#### Requirement
Output every entry exactly, from the first line to the last.

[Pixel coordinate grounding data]

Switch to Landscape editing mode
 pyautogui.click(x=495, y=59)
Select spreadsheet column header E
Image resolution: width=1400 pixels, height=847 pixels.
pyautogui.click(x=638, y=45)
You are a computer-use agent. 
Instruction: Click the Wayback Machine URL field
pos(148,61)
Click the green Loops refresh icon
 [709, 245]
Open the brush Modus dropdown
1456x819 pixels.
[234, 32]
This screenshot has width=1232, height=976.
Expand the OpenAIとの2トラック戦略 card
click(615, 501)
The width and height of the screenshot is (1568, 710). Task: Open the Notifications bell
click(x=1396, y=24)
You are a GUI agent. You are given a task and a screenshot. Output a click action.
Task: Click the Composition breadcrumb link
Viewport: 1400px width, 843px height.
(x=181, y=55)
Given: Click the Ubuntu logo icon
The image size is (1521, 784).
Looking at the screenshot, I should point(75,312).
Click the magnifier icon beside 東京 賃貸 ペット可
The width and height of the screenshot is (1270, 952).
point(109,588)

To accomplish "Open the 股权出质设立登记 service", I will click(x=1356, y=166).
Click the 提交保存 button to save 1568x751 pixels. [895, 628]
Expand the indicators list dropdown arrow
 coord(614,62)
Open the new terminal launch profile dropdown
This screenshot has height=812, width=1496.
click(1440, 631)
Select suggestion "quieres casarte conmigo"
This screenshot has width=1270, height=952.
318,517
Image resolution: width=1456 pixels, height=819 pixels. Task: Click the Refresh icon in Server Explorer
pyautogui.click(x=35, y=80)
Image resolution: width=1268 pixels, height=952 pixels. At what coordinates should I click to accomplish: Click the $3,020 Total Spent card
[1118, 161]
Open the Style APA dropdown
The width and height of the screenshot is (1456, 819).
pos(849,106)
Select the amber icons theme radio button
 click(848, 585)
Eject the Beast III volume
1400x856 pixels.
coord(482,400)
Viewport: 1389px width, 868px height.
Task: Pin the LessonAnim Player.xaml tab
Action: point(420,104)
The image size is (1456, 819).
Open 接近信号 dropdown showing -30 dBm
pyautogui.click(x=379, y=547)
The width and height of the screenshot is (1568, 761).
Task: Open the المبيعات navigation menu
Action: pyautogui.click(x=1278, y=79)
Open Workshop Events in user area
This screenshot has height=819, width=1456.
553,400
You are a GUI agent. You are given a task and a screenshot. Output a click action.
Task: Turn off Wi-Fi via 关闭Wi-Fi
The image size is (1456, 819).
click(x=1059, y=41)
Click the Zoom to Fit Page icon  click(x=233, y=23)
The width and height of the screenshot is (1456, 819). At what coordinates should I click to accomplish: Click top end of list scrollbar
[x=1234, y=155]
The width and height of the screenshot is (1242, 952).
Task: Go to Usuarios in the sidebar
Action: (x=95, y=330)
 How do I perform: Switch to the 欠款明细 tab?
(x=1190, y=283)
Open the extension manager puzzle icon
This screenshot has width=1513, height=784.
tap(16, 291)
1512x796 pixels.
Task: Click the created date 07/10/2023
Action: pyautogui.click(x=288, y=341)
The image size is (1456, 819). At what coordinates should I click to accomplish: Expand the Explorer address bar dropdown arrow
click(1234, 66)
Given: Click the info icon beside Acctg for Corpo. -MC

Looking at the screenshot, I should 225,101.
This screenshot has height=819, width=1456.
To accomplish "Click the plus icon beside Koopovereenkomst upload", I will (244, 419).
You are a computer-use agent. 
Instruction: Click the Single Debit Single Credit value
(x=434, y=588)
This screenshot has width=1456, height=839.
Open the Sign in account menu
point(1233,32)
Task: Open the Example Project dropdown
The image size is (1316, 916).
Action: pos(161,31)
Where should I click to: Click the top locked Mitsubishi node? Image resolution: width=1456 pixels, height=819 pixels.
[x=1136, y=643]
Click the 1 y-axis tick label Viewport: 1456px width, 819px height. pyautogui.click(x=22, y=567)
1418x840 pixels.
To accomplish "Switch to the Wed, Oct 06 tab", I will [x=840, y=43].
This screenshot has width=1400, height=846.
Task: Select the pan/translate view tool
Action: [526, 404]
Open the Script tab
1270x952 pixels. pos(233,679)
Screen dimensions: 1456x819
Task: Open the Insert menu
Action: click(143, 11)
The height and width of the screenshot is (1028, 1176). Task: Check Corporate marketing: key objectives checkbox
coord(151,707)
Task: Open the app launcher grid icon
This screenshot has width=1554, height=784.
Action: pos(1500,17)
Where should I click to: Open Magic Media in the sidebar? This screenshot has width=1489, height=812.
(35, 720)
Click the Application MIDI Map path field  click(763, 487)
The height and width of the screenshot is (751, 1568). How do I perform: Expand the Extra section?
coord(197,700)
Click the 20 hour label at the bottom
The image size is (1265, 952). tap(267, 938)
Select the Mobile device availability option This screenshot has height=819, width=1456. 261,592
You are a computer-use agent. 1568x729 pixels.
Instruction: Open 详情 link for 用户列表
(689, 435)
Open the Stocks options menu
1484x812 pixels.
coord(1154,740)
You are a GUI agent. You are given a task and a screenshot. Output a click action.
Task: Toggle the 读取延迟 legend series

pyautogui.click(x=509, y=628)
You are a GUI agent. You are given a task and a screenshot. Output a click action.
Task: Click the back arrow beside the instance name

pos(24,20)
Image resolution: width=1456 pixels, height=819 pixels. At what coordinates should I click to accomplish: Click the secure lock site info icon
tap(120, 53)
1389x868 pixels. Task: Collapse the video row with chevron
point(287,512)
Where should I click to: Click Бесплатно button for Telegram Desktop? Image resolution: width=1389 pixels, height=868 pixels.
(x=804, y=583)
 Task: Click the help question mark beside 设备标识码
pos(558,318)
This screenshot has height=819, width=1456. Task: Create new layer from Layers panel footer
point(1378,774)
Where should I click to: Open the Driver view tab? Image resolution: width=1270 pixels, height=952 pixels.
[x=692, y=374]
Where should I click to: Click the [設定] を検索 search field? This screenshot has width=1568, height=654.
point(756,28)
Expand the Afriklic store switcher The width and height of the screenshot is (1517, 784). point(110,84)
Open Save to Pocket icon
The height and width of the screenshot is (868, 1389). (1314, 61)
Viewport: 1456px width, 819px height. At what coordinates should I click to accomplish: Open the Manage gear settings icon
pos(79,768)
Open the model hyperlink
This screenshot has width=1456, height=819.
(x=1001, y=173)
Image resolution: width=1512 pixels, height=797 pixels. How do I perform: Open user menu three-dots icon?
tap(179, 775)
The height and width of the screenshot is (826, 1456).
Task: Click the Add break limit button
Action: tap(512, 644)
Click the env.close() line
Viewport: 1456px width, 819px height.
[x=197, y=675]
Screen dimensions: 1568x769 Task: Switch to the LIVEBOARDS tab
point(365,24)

#### Response
Switch to Landscape editing mode
 pyautogui.click(x=495, y=59)
Select spreadsheet column header E
Image resolution: width=1400 pixels, height=847 pixels.
pyautogui.click(x=638, y=45)
You are a computer-use agent. 
Instruction: Click the Wayback Machine URL field
pos(148,61)
Click the green Loops refresh icon
 [709, 245]
Open the brush Modus dropdown
1456x819 pixels.
[234, 32]
This screenshot has width=1232, height=976.
Expand the OpenAIとの2トラック戦略 card
click(615, 501)
The width and height of the screenshot is (1568, 710). Task: Open the Notifications bell
click(x=1396, y=24)
You are a GUI agent. You are given a task and a screenshot. Output a click action.
Task: Click the Composition breadcrumb link
Viewport: 1400px width, 843px height.
(x=181, y=55)
Given: Click the Ubuntu logo icon
The image size is (1521, 784).
Looking at the screenshot, I should point(75,312).
Click the magnifier icon beside 東京 賃貸 ペット可
The width and height of the screenshot is (1270, 952).
point(109,588)

To accomplish "Open the 股权出质设立登记 service", I will click(x=1356, y=166).
Click the 提交保存 button to save 1568x751 pixels. [895, 628]
Expand the indicators list dropdown arrow
 coord(614,62)
Open the new terminal launch profile dropdown
This screenshot has height=812, width=1496.
click(1440, 631)
Select suggestion "quieres casarte conmigo"
This screenshot has width=1270, height=952.
318,517
Image resolution: width=1456 pixels, height=819 pixels. Task: Click the Refresh icon in Server Explorer
pyautogui.click(x=35, y=80)
Image resolution: width=1268 pixels, height=952 pixels. At what coordinates should I click to accomplish: Click the $3,020 Total Spent card
[1118, 161]
Open the Style APA dropdown
The width and height of the screenshot is (1456, 819).
pos(849,106)
Select the amber icons theme radio button
 click(848, 585)
Eject the Beast III volume
1400x856 pixels.
coord(482,400)
Viewport: 1389px width, 868px height.
Task: Pin the LessonAnim Player.xaml tab
Action: point(420,104)
The image size is (1456, 819).
Open 接近信号 dropdown showing -30 dBm
pyautogui.click(x=379, y=547)
The width and height of the screenshot is (1568, 761).
Task: Open the المبيعات navigation menu
Action: pyautogui.click(x=1278, y=79)
Open Workshop Events in user area
This screenshot has height=819, width=1456.
553,400
You are a GUI agent. You are given a task and a screenshot. Output a click action.
Task: Turn off Wi-Fi via 关闭Wi-Fi
The image size is (1456, 819).
click(x=1059, y=41)
Click the Zoom to Fit Page icon  click(x=233, y=23)
The width and height of the screenshot is (1456, 819). At what coordinates should I click to accomplish: Click top end of list scrollbar
[x=1234, y=155]
The width and height of the screenshot is (1242, 952).
Task: Go to Usuarios in the sidebar
Action: (x=95, y=330)
 How do I perform: Switch to the 欠款明细 tab?
(x=1190, y=283)
Open the extension manager puzzle icon
This screenshot has width=1513, height=784.
tap(16, 291)
1512x796 pixels.
Task: Click the created date 07/10/2023
Action: pyautogui.click(x=288, y=341)
The image size is (1456, 819). At what coordinates should I click to accomplish: Expand the Explorer address bar dropdown arrow
click(1234, 66)
Given: Click the info icon beside Acctg for Corpo. -MC

Looking at the screenshot, I should 225,101.
This screenshot has height=819, width=1456.
To accomplish "Click the plus icon beside Koopovereenkomst upload", I will (244, 419).
You are a computer-use agent. 
Instruction: Click the Single Debit Single Credit value
(x=434, y=588)
This screenshot has width=1456, height=839.
Open the Sign in account menu
point(1233,32)
Task: Open the Example Project dropdown
The image size is (1316, 916).
Action: pos(161,31)
Where should I click to: Click the top locked Mitsubishi node? Image resolution: width=1456 pixels, height=819 pixels.
[x=1136, y=643]
Click the 1 y-axis tick label Viewport: 1456px width, 819px height. pyautogui.click(x=22, y=567)
1418x840 pixels.
To accomplish "Switch to the Wed, Oct 06 tab", I will [x=840, y=43].
This screenshot has width=1400, height=846.
Task: Select the pan/translate view tool
Action: [526, 404]
Open the Script tab
1270x952 pixels. pos(233,679)
Screen dimensions: 1456x819
Task: Open the Insert menu
Action: click(143, 11)
The height and width of the screenshot is (1028, 1176). Task: Check Corporate marketing: key objectives checkbox
coord(151,707)
Task: Open the app launcher grid icon
This screenshot has width=1554, height=784.
Action: pos(1500,17)
Where should I click to: Open Magic Media in the sidebar? This screenshot has width=1489, height=812.
(35, 720)
Click the Application MIDI Map path field  click(763, 487)
The height and width of the screenshot is (751, 1568). How do I perform: Expand the Extra section?
coord(197,700)
Click the 20 hour label at the bottom
The image size is (1265, 952). tap(267, 938)
Select the Mobile device availability option This screenshot has height=819, width=1456. 261,592
You are a computer-use agent. 1568x729 pixels.
Instruction: Open 详情 link for 用户列表
(689, 435)
Open the Stocks options menu
1484x812 pixels.
coord(1154,740)
You are a GUI agent. You are given a task and a screenshot. Output a click action.
Task: Toggle the 读取延迟 legend series

pyautogui.click(x=509, y=628)
You are a GUI agent. You are given a task and a screenshot. Output a click action.
Task: Click the back arrow beside the instance name

pos(24,20)
Image resolution: width=1456 pixels, height=819 pixels. At what coordinates should I click to accomplish: Click the secure lock site info icon
tap(120, 53)
1389x868 pixels. Task: Collapse the video row with chevron
point(287,512)
Where should I click to: Click Бесплатно button for Telegram Desktop? Image resolution: width=1389 pixels, height=868 pixels.
(x=804, y=583)
 Task: Click the help question mark beside 设备标识码
pos(558,318)
This screenshot has height=819, width=1456. Task: Create new layer from Layers panel footer
point(1378,774)
Where should I click to: Open the Driver view tab? Image resolution: width=1270 pixels, height=952 pixels.
[x=692, y=374]
Where should I click to: Click the [設定] を検索 search field? This screenshot has width=1568, height=654.
point(756,28)
Expand the Afriklic store switcher The width and height of the screenshot is (1517, 784). point(110,84)
Open Save to Pocket icon
The height and width of the screenshot is (868, 1389). (1314, 61)
Viewport: 1456px width, 819px height. At what coordinates should I click to accomplish: Open the Manage gear settings icon
pos(79,768)
Open the model hyperlink
This screenshot has width=1456, height=819.
(x=1001, y=173)
Image resolution: width=1512 pixels, height=797 pixels. How do I perform: Open user menu three-dots icon?
tap(179, 775)
The height and width of the screenshot is (826, 1456).
Task: Click the Add break limit button
Action: tap(512, 644)
Click the env.close() line
Viewport: 1456px width, 819px height.
[x=197, y=675]
Screen dimensions: 1568x769 Task: Switch to the LIVEBOARDS tab
point(365,24)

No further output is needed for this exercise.